ENTRIES SHOWN:
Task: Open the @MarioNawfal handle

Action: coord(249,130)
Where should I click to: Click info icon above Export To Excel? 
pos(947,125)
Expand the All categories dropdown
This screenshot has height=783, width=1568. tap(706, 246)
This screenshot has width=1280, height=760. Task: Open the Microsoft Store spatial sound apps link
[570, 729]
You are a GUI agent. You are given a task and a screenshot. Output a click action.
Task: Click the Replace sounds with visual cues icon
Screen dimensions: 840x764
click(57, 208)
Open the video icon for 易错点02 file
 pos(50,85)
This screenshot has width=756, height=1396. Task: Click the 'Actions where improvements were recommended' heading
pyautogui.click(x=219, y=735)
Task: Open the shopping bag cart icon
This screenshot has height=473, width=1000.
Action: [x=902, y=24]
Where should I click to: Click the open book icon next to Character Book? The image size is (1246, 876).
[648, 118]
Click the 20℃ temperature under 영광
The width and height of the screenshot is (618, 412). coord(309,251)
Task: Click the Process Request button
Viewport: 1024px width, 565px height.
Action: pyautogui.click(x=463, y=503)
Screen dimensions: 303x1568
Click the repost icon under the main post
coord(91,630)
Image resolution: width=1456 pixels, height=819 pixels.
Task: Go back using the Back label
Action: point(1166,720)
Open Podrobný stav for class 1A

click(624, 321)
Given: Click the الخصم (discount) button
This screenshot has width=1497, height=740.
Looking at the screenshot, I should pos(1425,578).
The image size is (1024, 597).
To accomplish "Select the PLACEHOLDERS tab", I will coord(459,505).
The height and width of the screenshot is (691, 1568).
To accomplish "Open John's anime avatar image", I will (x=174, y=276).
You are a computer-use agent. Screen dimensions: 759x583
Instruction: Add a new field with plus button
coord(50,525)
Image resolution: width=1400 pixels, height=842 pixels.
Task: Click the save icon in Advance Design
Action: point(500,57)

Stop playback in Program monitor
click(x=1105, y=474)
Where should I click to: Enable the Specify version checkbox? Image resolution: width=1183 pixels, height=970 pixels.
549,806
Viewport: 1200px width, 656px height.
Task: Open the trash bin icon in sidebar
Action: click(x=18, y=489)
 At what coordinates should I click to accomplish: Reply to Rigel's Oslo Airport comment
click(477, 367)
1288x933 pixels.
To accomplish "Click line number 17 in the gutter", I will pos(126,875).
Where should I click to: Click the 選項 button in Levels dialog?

DIRECTIONS FOR THIS TASK: Give the number of lines in the records where the word "agent" shows up. Nothing else belongs in the reply.

ANSWER AREA: 2